A Comissão de Saúde e Saneamento convida hoje o ministro Alexandre Padilha a participar de reunião do colegiado, onde serão analisados três programas lançados recentemente pela presidenta Dilma Roussef: o SOS Emergência; Melhor em Casa e o plano estratégico para Doenças Crônicas Não Transmissíveis – DCNT. O ministro da Saúde estará em Salvador para reinaugurar a UTI do Roberto Santos (um dos hospitais contemplados este ano pelo SOS Emergência) e o novo setor de bioimagem do Hospital Ana Nery. A comissão convidará, ainda, o secretário Jorge Solla e prefeitos de todo o Estado para participarem da reunião com o ministro Padilha.
Em novembro do ano passado, o governo federal lançou os programas, que beneficiarão milhares de brasileiros.
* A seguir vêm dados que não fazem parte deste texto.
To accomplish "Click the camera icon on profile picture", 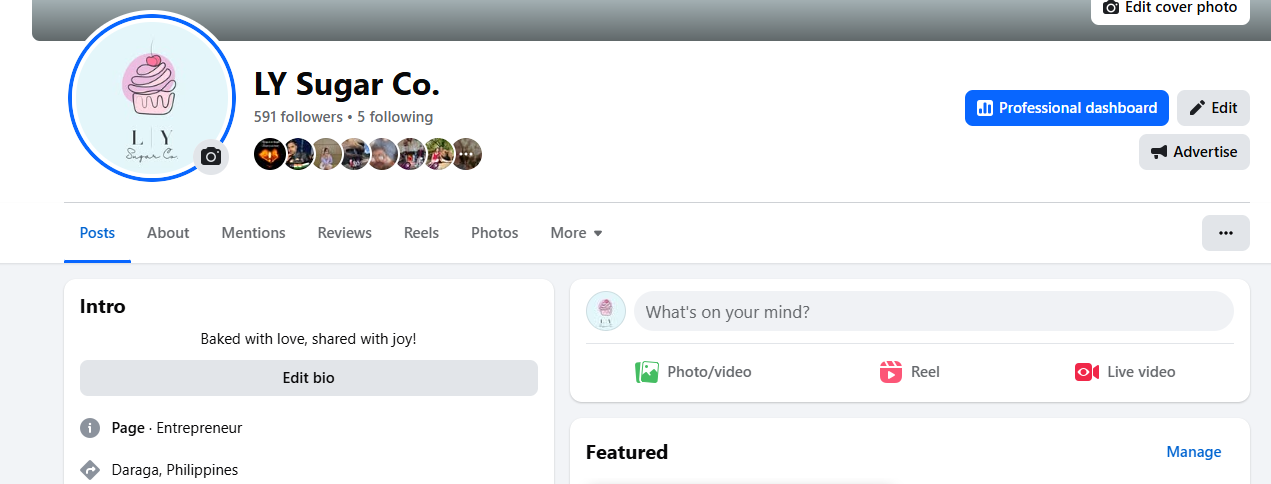I will [210, 157].
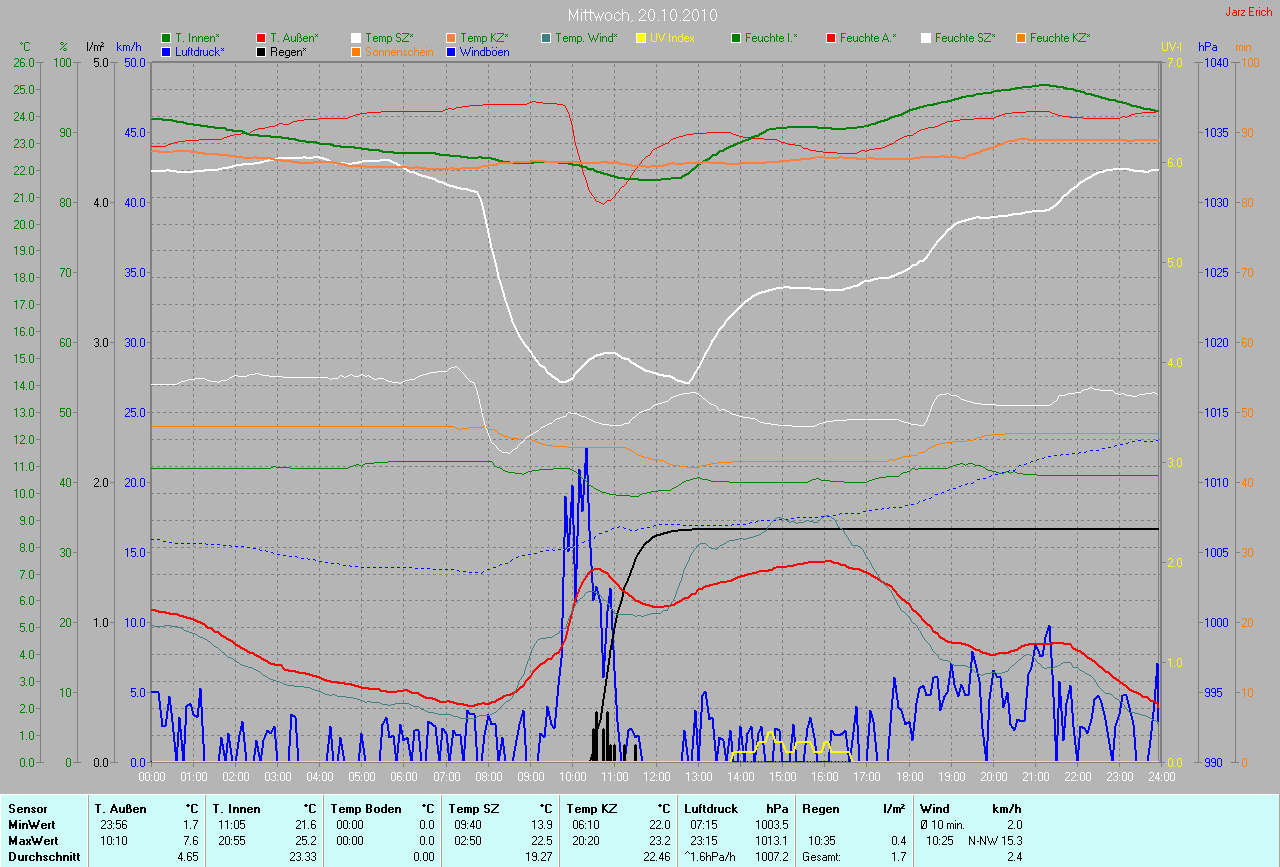The image size is (1280, 867).
Task: Click the MaxWert row label
Action: point(32,840)
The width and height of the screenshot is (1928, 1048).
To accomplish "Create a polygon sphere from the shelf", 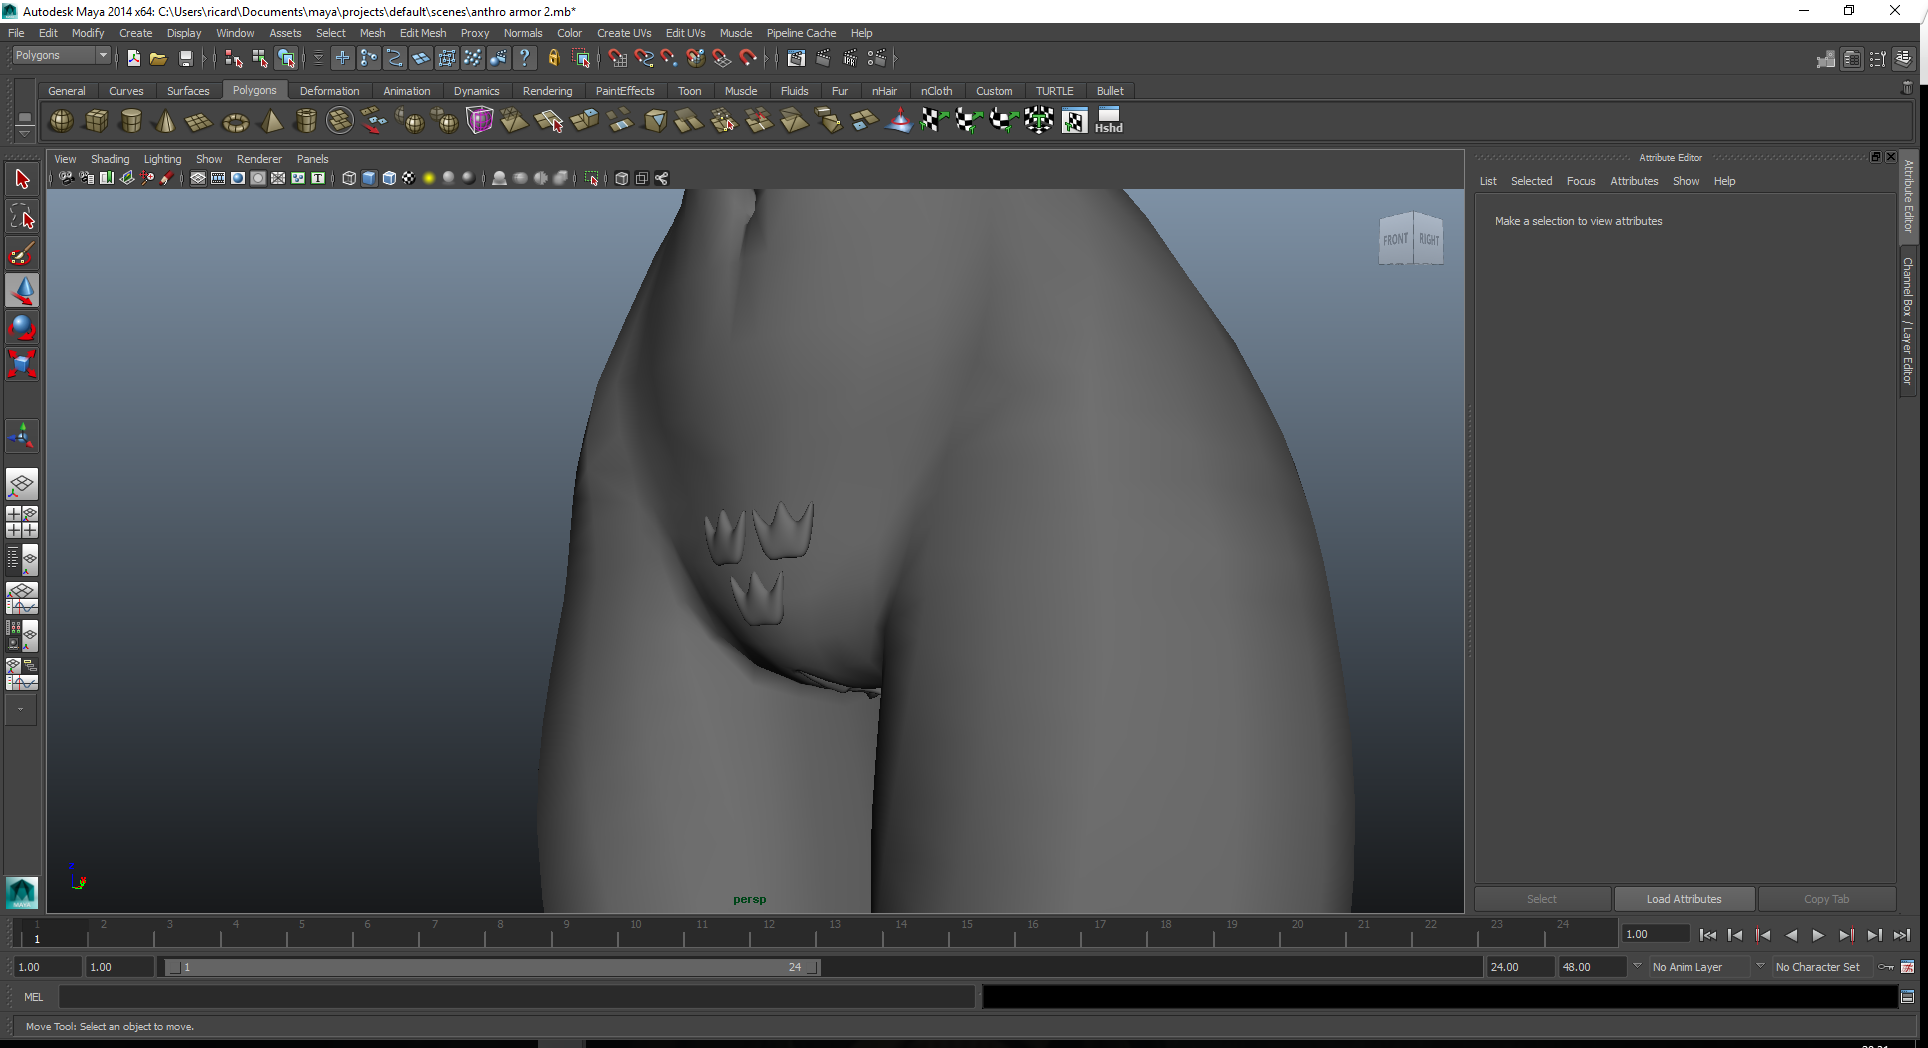I will point(61,121).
O SOS Emergência, que tem por finalidade melhorar a gestão e qualificar o atendimento nos prontos-socorros, repassará aos hospitais escolhidos R$ 3,6 milhões ao ano. Até 2014, a ação deve chegar às 40 maiores unidades do país. Onze unidades de grande porte serão contempladas já neste ano e estão localizadas em nove capitais, entre elas Fortaleza, Recife, Salvador, Goiânia e Brasília.
O Melhor em Casa é um programa que ampliará o atendimento domiciliar no Sistema Único de Saúde (SUS). Pessoas com necessidade de reabilitação motora, idosos, pacientes crônicos sem agravamento ou em situação pós-cirúrgica, por exemplo, terão assistência multiprofissional gratuita em casa. A ação integra a Rede Saúde Toda Hora, que está reorganizando os serviços de urgência e emergência do país.
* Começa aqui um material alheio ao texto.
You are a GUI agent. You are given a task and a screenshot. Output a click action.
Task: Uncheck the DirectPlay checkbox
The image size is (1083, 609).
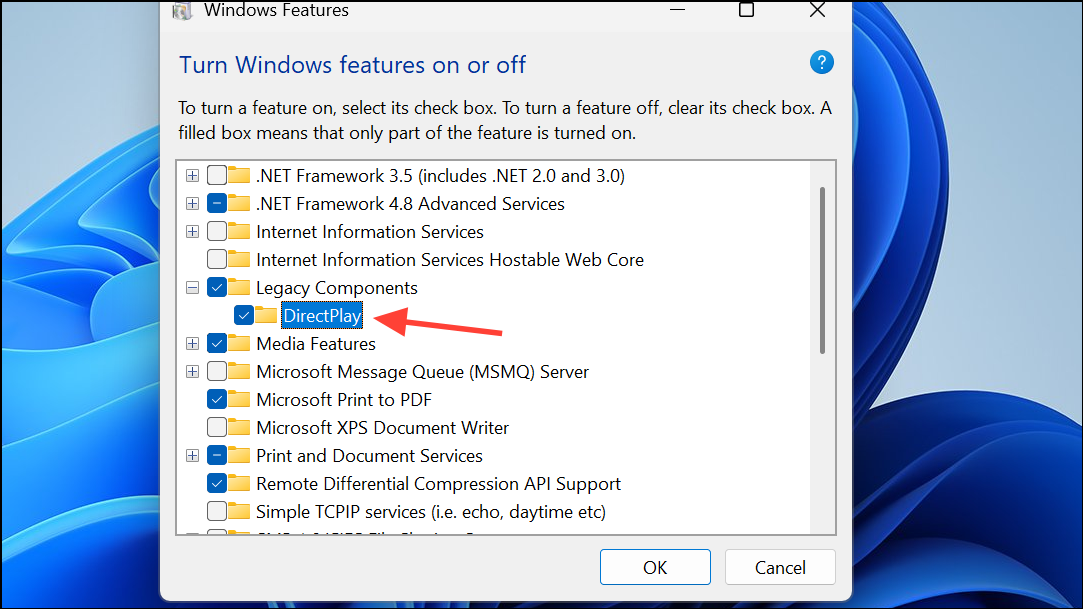click(x=243, y=315)
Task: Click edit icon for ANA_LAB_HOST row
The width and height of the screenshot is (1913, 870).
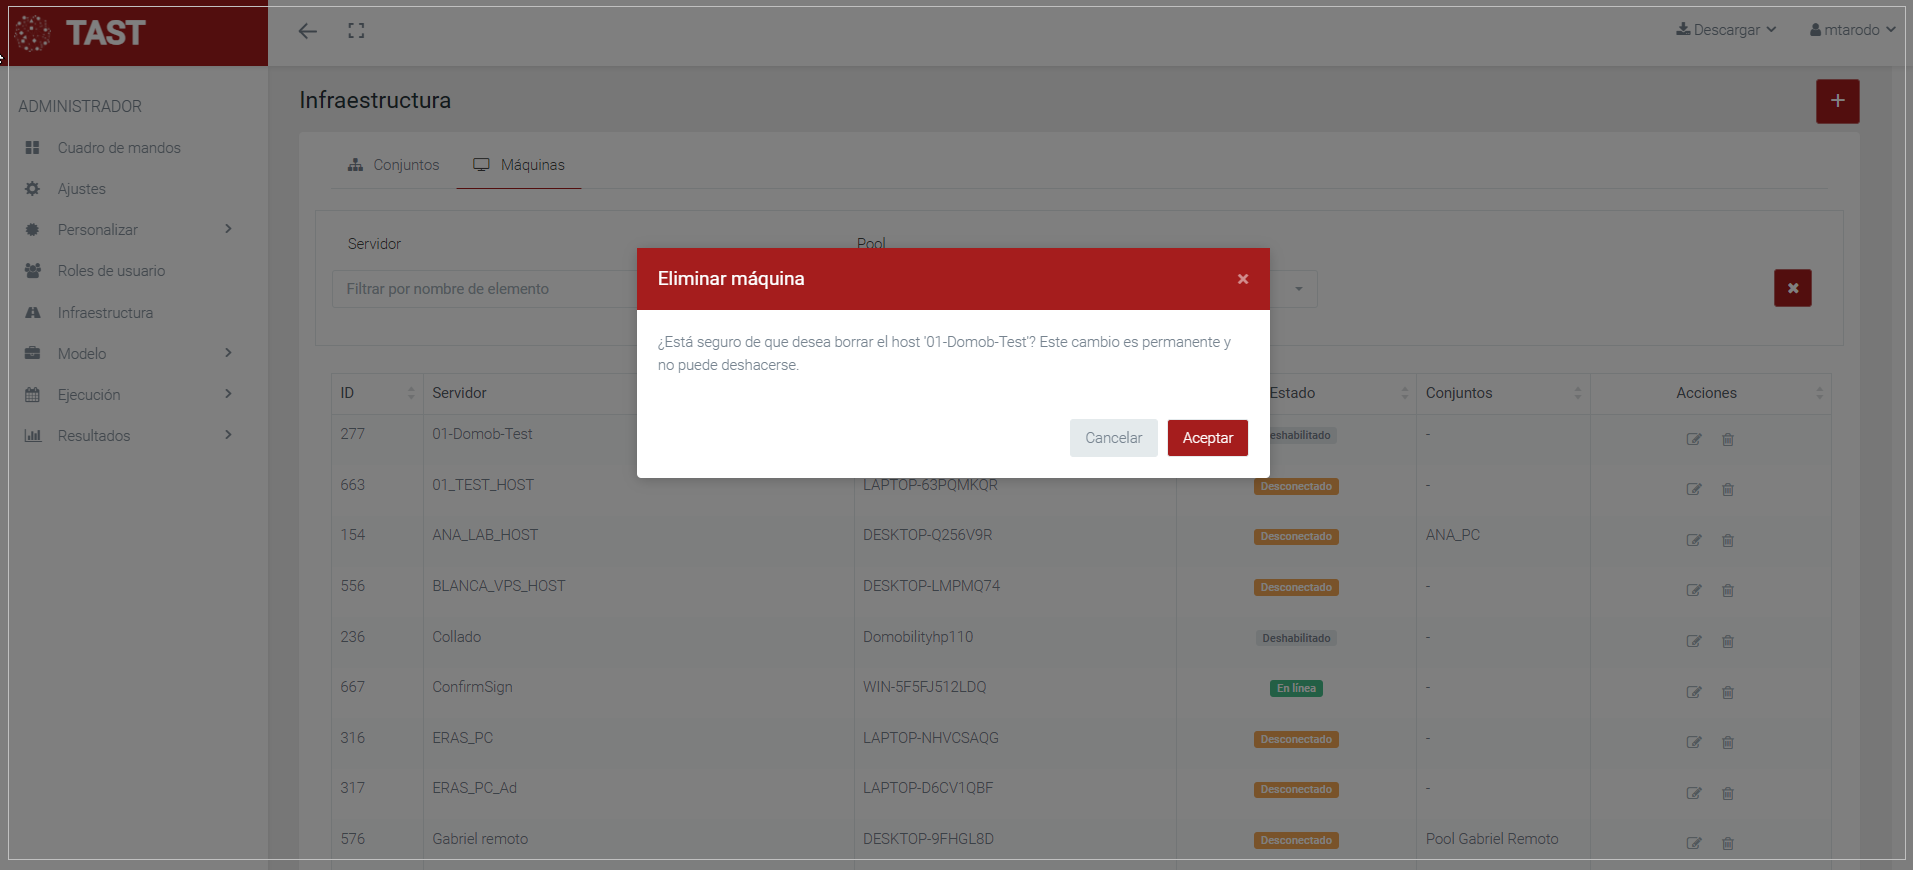Action: (x=1693, y=540)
Este programa também ajudará a reduzir as filas nos hospitais de emergência, já que a assistência, quando houver a indicação médica, passará a ser feita na própria residência do paciente, desde que haja o consentimento da família. O atendimento será feito por equipes multidisciplinares, formadas prioritariamente por médicos, enfermeiros, técnicos em enfermagem e fisioterapeuta. Outros profissionais (fonoaudiólogo, nutricionista, odontólogo, psicólogo e farmacêutico) poderão compor as equipes de apoio. Cada equipe poderá atender, em média, 60 pacientes, simultaneamente.
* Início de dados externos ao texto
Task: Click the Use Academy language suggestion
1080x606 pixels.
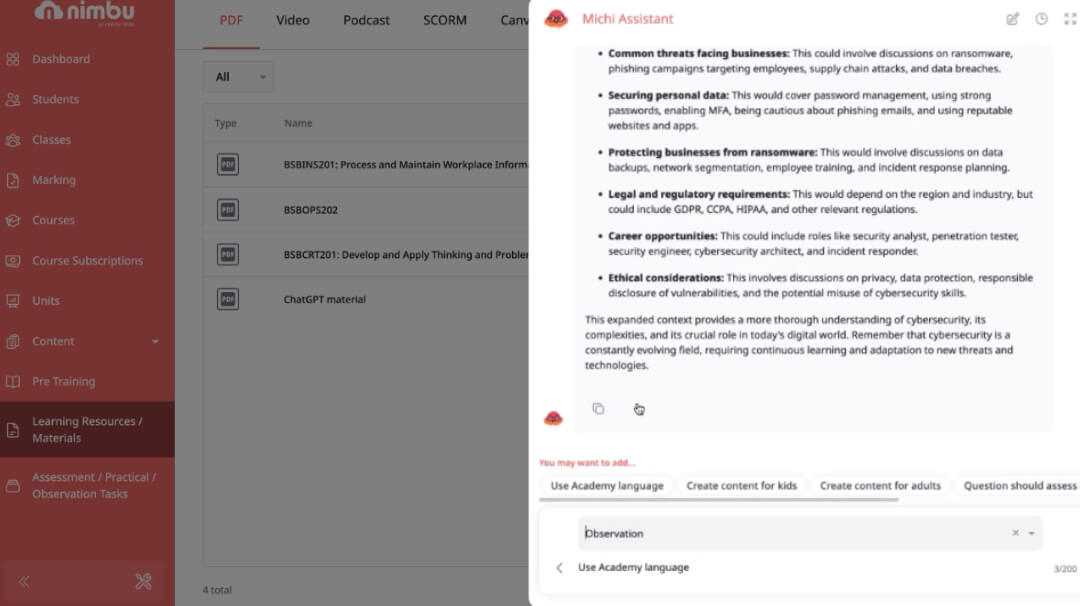Action: coord(605,485)
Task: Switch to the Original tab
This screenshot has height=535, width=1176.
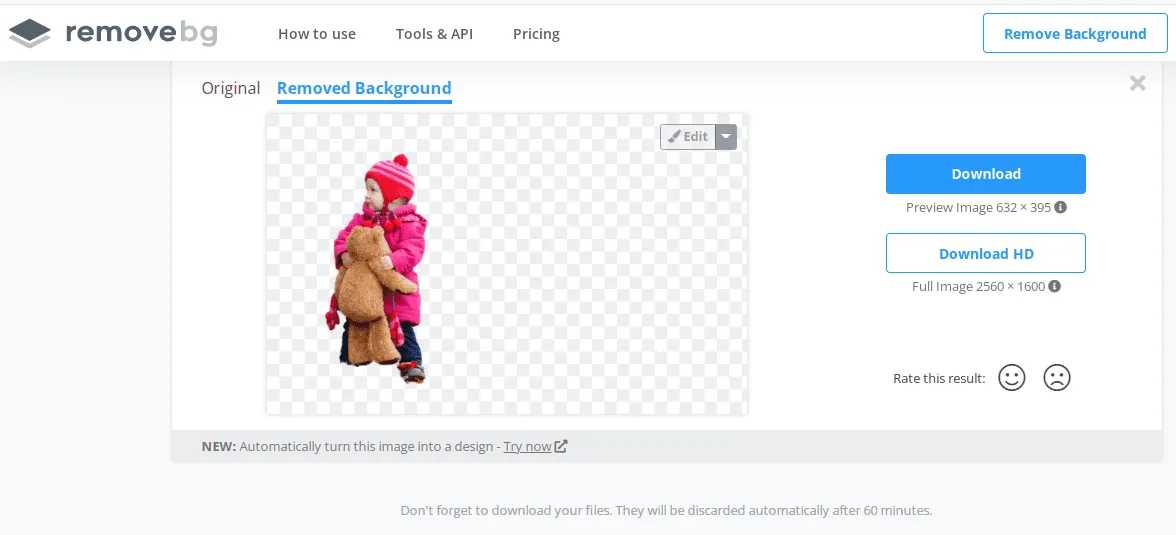Action: click(231, 89)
Por fim, a Comissão de Saúde baiana pretende saber do ministro Alexandre Padilha qual é o plano estratégico do governo federal para o programa voltado às Doenças Crônicas Não Transmissíveis, como as enfermidades cardiovasculares, neoplasias, doenças respiratórias crônicas, diabetes e doenças músculo-esqueléticas, entre outras que acometem especialmente aos idosos e respondem pela maior parcela dos óbitos no país. As DCNT também são responsáveis pelas maiores despesas com assistência hospitalar no SUS, totalizando cerca de 75% dos gastos com atenção à saúde.